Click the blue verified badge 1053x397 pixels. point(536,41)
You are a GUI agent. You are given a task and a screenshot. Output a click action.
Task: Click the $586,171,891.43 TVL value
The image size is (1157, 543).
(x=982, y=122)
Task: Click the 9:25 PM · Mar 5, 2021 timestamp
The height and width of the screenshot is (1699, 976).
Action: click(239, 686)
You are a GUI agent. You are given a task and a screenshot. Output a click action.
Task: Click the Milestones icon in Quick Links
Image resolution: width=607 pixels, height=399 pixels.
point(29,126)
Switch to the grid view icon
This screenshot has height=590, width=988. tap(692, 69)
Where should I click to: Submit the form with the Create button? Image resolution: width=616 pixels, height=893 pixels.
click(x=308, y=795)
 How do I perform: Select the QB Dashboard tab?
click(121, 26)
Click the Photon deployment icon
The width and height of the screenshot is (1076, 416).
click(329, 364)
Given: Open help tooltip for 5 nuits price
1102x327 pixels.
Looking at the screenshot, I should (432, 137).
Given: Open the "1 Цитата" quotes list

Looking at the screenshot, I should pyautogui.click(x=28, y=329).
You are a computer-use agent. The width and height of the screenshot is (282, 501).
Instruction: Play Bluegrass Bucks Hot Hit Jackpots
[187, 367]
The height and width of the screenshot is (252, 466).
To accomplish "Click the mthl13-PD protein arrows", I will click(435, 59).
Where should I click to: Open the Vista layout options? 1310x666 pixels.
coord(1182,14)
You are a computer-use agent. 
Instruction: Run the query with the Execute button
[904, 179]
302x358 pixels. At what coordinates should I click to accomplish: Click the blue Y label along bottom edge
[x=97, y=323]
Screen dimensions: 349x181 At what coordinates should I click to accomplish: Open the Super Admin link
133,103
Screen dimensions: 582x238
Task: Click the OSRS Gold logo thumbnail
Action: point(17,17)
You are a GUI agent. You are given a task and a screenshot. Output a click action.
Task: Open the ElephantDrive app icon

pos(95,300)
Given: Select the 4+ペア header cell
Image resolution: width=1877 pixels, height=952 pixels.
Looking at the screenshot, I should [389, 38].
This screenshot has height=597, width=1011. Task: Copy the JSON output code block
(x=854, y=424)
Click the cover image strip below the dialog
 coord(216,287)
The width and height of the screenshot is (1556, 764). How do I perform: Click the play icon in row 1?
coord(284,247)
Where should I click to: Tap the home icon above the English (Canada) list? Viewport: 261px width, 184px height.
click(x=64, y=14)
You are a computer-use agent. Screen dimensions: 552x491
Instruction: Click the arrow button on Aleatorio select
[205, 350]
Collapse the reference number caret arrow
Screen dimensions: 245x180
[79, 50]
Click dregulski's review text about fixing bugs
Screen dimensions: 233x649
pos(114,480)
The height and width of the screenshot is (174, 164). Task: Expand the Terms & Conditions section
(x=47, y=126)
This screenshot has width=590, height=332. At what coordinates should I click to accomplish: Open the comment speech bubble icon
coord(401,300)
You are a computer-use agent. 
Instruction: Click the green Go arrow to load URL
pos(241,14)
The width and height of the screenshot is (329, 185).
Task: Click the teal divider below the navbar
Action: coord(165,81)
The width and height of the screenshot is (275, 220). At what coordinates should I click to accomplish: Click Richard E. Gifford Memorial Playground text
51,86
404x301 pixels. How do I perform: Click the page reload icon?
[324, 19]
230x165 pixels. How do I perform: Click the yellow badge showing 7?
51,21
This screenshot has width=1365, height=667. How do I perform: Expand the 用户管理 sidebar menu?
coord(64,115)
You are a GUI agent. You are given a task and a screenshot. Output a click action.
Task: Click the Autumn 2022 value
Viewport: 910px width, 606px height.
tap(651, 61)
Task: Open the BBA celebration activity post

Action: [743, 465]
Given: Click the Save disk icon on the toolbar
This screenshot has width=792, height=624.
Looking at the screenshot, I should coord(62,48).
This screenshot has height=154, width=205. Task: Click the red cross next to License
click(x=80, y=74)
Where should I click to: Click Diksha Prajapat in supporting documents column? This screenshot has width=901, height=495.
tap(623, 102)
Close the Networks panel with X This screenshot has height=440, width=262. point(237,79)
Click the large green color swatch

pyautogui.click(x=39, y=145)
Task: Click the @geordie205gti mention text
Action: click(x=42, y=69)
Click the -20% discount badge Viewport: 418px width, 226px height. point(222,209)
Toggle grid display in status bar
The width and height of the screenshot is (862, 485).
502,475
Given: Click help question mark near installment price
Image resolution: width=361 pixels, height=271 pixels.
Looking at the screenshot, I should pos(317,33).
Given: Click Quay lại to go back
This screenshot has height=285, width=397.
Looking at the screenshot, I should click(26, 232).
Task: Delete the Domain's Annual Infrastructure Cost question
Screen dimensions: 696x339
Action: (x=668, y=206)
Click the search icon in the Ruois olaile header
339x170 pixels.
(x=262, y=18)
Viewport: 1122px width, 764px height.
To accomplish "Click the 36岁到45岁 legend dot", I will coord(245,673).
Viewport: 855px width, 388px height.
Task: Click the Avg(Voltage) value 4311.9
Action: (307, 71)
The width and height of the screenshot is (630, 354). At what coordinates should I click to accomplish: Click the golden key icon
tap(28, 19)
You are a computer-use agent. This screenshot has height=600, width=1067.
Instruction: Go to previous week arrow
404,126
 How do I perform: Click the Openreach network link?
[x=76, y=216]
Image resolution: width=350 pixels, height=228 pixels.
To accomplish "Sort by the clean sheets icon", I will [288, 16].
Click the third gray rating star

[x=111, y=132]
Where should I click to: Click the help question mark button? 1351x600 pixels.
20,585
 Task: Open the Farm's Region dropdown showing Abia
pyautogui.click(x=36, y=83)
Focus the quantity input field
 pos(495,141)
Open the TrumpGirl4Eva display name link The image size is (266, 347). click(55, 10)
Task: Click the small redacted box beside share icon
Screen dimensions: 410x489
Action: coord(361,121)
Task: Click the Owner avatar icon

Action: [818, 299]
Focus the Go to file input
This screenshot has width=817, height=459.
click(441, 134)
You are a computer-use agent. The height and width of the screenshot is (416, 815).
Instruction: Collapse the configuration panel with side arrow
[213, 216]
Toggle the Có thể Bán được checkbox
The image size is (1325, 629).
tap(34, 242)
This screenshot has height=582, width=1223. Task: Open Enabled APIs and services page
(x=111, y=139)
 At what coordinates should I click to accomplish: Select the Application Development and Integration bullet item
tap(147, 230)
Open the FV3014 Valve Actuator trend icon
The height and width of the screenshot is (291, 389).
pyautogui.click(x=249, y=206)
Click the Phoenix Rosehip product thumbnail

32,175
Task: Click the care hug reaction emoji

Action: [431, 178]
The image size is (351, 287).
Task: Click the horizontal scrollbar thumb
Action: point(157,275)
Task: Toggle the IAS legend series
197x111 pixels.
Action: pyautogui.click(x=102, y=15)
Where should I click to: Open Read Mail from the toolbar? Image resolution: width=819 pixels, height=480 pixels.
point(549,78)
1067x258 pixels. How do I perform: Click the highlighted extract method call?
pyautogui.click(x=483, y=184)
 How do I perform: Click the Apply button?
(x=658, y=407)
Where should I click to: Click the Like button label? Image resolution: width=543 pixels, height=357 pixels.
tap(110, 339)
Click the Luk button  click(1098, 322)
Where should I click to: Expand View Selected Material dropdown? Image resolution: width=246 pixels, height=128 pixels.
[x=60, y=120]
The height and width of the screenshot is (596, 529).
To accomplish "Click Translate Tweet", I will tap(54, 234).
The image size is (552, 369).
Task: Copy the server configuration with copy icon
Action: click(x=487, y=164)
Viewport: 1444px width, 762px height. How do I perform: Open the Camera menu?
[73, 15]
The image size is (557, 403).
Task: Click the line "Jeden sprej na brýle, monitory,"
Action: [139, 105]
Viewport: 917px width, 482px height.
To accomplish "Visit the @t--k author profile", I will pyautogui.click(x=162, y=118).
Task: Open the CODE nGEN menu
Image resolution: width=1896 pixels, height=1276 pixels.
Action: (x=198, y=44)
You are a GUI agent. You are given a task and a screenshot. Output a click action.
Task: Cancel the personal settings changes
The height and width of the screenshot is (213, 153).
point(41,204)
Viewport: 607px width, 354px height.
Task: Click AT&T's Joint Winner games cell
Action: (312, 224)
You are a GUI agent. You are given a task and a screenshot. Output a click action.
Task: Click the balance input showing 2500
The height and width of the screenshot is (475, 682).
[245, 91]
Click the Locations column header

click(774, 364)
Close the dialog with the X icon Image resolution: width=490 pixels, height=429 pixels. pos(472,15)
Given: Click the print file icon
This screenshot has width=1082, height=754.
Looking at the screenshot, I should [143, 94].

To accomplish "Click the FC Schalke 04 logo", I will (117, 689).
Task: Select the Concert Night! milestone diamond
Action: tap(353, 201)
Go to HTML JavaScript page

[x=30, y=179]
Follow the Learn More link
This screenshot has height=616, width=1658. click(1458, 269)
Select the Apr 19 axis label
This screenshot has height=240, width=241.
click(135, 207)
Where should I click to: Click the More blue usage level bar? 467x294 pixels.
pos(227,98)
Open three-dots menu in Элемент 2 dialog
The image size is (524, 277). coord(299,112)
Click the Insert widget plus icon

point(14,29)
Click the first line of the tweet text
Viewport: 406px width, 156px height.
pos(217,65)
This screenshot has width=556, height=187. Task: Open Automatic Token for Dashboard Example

******************************

● **WHAT YOU ARE ASKED TO DO**: Return exactly, and only, the lines above starting at the line that contains "Focus the Go to file input" and ending at the line that contains "Open the FV3014 Valve Actuator trend icon".

● **EXERCISE OUTPUT**:
Focus the Go to file input
This screenshot has width=817, height=459.
click(441, 134)
You are a computer-use agent. The height and width of the screenshot is (416, 815).
Instruction: Collapse the configuration panel with side arrow
[213, 216]
Toggle the Có thể Bán được checkbox
The image size is (1325, 629).
tap(34, 242)
This screenshot has height=582, width=1223. Task: Open Enabled APIs and services page
(x=111, y=139)
 At what coordinates should I click to accomplish: Select the Application Development and Integration bullet item
tap(147, 230)
Open the FV3014 Valve Actuator trend icon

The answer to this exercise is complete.